That approach should be taken in all kinds of situations, say if a child increases his concentration while playing a board game, or if trying harder in an academic situation, says Bronson.

“What kids need more than anything is not to win or lose but a close race, a fair competition where everyone feels like they’ve got a fighting chance,” said Bronson.

A “fighting chance” is a subjective call and some parents might be inclined to pull their kids from playing with older kids, including siblings. But being the underdog has developmental advantages.

Kids need to learn to work hard, even when they’re not the best.

“To go out there and compete outside the home as a kid, it means learning to keep going even though you’re not the best on the field, you’re not the best in the classroom, you need to learn to continue to supply that effort even when you’re comparing yourself to the best who are around you,” said Bronson.

LESSONS FROM SIBLINGS

That is a lesson that younger siblings receive in abundance.

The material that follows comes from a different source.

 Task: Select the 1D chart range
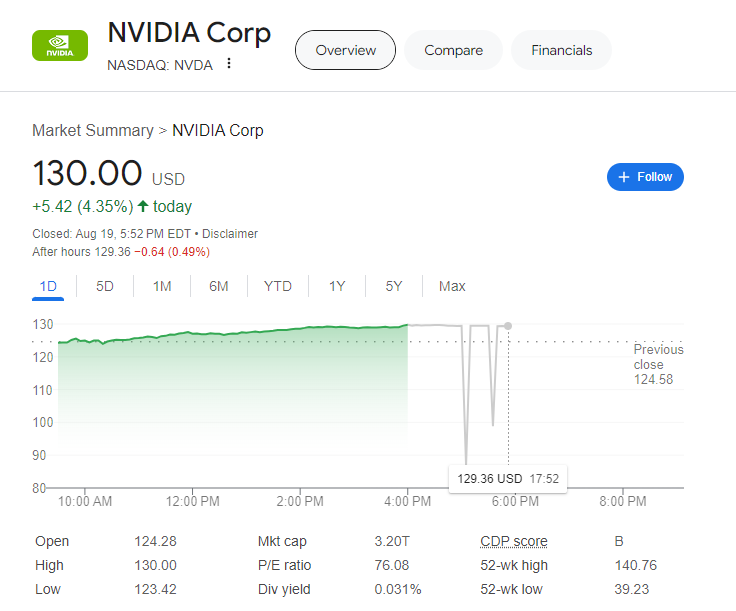click(x=48, y=286)
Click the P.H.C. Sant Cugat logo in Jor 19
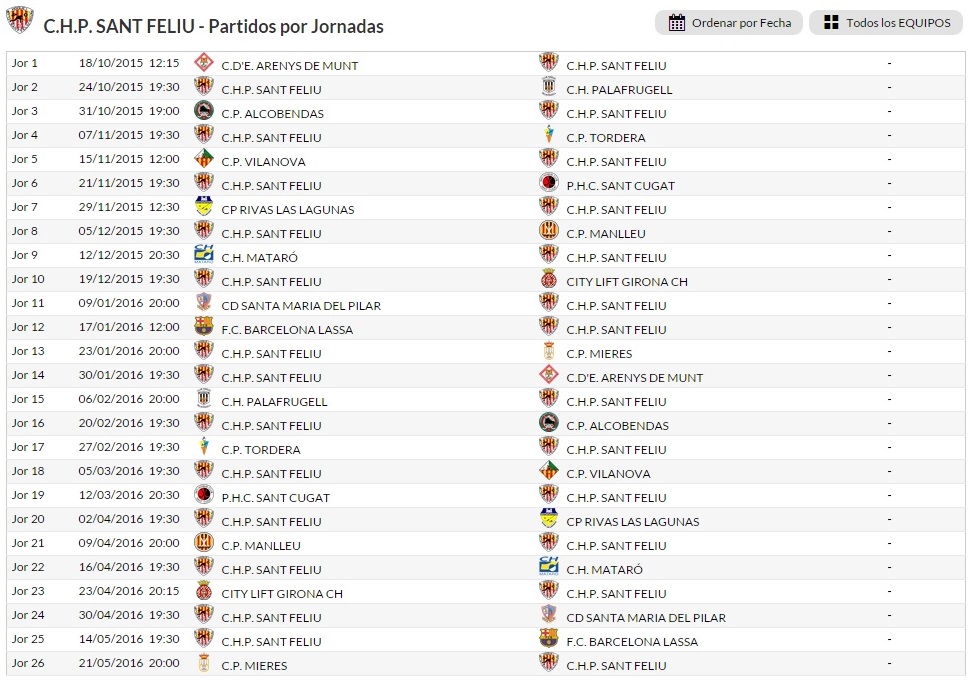 (x=204, y=493)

“Siblings are competing or fighting three and half times every hour,” said Bronson. “They fight over and compete over parental affection, food, the remote control, whose leg has crossed over the invisible line in the back seat of the car. The younger siblings get used to standing up to someone who is bigger than them, better than them at almost everything.”

As a result, younger siblings have a competitive psyche and are more willing to take risks. Bronson points to research by Frank Sulloway that discovered of the 350 sets of brothers that have played in Major League Baseball, the younger ones are twice as likely to attempt to steal a base.

People who compete regularly have more opportunities to control their fear of being judged or performing poorly. Bronson found that even professional athletes get nervous before a competition, but they’ve learned to use that anxiety to their advantage.

“If you talk to athletes, or musicians or stage performers of any sort, people who give speeches, they tend to get just as anxious and stressed out as novices but they interpret it differently” said Bronson. “They see it as beneficial. They recognize that little bit of butterflies or that little bit of tension, adrenaline, are all getting them ready for the moment where they concentrate and they focus and they associate that feeling with some of their greatest performances.”

As one Forum caller put it, instead of fearing butterflies in the stomach, learn how to get them to fly in formation.